Le faux statu quo décidé par la Banque nationale suisse
POLITIQUE MONÉTAIRE Les taux négatifs restent à -0,75%, mais la Banque nationale va réduire les montants qu’elle prélève sur les comptes des banques commerciales. Une façon de pouvoir baisser ses taux plus facilement, en cas de besoin
C’est un statu quo qui n’en est pas vraiment un. Jeudi, la Banque nationale suisse (BNS) a annoncé qu’elle laissait inchangés, à -0,75%, son taux directeur et le taux d’intérêt négatif appliqué aux avoirs à vue.

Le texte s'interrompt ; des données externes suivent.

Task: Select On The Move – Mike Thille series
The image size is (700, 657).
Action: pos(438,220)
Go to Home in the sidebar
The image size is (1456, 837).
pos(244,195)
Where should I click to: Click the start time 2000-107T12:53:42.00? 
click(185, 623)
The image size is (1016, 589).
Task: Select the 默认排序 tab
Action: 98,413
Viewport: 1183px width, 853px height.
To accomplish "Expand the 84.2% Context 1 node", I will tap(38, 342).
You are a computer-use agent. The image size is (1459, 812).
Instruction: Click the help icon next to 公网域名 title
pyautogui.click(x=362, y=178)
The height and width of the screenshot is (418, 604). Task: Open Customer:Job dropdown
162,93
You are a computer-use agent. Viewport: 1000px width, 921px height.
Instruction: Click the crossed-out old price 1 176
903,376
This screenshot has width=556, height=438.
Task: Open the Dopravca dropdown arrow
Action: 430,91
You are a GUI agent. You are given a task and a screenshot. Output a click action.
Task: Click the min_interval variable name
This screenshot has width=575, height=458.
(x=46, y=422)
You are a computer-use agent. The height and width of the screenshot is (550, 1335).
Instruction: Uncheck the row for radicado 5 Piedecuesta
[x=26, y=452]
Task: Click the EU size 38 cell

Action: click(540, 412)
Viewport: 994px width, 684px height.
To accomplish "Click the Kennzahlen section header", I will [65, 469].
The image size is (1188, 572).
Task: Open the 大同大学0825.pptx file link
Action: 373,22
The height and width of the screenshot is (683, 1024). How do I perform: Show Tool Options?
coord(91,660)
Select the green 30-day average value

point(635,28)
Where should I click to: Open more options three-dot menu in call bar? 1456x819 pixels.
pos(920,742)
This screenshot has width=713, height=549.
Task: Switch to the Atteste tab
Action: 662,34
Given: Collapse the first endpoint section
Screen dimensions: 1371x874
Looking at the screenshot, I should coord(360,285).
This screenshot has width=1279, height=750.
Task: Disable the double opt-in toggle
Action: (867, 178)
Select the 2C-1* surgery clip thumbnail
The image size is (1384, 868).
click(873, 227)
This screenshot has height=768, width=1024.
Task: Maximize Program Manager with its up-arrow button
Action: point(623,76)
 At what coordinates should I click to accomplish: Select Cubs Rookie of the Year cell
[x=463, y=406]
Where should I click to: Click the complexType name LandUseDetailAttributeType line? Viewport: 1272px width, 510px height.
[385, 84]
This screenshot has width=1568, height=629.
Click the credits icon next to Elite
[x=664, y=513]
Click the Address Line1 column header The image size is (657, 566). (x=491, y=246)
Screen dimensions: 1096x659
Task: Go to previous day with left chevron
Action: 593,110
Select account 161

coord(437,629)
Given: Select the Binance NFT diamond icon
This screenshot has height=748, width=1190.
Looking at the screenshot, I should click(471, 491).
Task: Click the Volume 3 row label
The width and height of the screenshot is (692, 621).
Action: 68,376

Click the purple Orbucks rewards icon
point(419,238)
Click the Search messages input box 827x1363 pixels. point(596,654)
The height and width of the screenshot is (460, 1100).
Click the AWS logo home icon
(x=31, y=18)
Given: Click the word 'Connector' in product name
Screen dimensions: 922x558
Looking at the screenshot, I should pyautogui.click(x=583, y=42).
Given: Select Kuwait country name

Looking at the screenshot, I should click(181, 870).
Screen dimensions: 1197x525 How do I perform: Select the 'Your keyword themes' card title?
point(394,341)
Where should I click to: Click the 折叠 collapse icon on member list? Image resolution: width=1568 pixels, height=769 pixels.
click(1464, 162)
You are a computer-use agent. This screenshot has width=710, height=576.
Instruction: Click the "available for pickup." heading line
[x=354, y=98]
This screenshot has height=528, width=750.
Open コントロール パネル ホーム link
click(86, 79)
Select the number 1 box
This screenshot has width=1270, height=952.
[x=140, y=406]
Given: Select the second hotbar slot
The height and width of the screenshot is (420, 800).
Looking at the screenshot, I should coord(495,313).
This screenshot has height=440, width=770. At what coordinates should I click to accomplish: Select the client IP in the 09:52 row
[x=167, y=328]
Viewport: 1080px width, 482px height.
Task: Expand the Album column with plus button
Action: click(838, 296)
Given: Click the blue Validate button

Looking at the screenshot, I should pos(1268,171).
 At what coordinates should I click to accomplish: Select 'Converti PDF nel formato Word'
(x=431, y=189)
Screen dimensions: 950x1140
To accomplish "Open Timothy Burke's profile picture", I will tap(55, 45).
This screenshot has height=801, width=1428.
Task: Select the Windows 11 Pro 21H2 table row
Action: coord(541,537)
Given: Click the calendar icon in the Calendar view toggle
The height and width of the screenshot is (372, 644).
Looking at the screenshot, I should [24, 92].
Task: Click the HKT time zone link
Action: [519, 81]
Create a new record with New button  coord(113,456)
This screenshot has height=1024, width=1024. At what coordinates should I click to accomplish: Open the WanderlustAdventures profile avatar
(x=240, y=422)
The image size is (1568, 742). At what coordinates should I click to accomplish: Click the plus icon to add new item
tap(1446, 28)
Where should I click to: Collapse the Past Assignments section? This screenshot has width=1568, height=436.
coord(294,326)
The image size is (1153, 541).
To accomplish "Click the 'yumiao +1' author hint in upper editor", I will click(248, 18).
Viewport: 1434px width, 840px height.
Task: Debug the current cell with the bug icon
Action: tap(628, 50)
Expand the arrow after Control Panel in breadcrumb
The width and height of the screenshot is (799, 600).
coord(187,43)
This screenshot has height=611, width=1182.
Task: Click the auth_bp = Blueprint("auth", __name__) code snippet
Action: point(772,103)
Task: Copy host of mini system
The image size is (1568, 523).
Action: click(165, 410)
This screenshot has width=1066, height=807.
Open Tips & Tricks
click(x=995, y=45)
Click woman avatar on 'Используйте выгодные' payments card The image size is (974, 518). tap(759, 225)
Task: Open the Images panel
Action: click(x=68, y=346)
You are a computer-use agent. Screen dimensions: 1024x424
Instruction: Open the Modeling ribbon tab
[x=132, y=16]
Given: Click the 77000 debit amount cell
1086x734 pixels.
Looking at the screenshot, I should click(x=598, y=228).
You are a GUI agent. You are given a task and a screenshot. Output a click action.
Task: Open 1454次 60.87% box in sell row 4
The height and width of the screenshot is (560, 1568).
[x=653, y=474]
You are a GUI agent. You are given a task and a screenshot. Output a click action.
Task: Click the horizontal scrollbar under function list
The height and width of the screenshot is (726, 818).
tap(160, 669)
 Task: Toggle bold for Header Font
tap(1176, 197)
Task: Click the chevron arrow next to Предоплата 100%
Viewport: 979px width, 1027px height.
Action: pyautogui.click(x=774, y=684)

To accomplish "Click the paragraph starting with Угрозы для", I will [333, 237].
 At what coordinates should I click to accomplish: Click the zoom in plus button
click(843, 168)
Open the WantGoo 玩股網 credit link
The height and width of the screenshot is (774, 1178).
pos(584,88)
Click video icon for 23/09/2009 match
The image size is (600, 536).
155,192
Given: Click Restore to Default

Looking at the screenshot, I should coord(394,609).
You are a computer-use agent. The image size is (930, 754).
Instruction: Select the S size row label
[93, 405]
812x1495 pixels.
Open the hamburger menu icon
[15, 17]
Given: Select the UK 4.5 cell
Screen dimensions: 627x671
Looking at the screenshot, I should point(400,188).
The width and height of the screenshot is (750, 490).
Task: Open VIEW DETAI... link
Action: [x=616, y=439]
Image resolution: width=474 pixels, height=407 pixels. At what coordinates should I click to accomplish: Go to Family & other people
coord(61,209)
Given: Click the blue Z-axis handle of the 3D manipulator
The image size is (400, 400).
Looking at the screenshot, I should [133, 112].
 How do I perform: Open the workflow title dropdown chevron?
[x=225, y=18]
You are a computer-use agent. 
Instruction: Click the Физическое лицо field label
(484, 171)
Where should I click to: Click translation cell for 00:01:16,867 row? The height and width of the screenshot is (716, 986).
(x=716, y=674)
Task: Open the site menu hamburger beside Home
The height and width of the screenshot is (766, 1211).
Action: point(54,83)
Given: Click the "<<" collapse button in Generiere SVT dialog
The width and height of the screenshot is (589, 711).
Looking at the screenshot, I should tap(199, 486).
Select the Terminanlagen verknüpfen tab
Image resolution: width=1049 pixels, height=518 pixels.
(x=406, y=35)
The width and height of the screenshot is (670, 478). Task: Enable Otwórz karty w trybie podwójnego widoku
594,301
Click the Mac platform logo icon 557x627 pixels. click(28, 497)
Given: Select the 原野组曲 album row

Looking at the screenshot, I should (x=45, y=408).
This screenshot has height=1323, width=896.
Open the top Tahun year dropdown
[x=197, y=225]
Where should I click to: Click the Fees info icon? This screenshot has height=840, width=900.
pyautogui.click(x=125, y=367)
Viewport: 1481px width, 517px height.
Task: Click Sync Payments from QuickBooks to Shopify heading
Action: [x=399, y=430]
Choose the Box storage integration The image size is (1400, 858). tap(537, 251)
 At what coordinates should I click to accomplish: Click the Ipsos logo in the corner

Elle répète aussi qu’elle reste «disposée à intervenir au besoin sur le marché des changes» pour faire baisser le franc. La banque centrale n’aura donc pas suivi son homologue européenne qui, la semaine dernière, a baissé ses taux de -0,40 à -0,50% et annoncé un nouveau programme de rachats d’actifs.
En revanche, il y a une nouveauté. Alors que la grogne bancaire se fait de plus en plus forte, la Banque nationale «adapte la base de calcul pour le prélèvement de l’intérêt négatif sur les avoirs à vue». Autrement dit, en remontant le montant exonéré de taux négatifs, elle suit le mouvement de la BCE, la semaine dernière: elle allège la charge pour les banques ou les institutions qui déposent leurs liquidités auprès d’elle.
A la botte des banquiers?
Ces derniers mois, les banquiers suisses se sont montrés de plus en plus irrités par les effets sur leurs affaires de taux négatifs qui perdurent désormais depuis presque cinq ans. Jeudi, la faîtière Swissbanking s’est félicitée, d’une part, que la BNS n’ait pas davantage baissé ses taux, mais aussi des ajustements sur ses méthodes de calcul. «Cela démontre que la BNS prend en compte la situation des banques.»
Au premier semestre 2019, les taux négatifs ont rapporté environ 1 milliard de francs à la BNS. Ils avaient déjà généré un gain de 2 milliards par an, tant en 2017 qu’en 2018. «La charge qu’ils représentent doit être limitée au strict minimum», affirme désormais la banque centrale.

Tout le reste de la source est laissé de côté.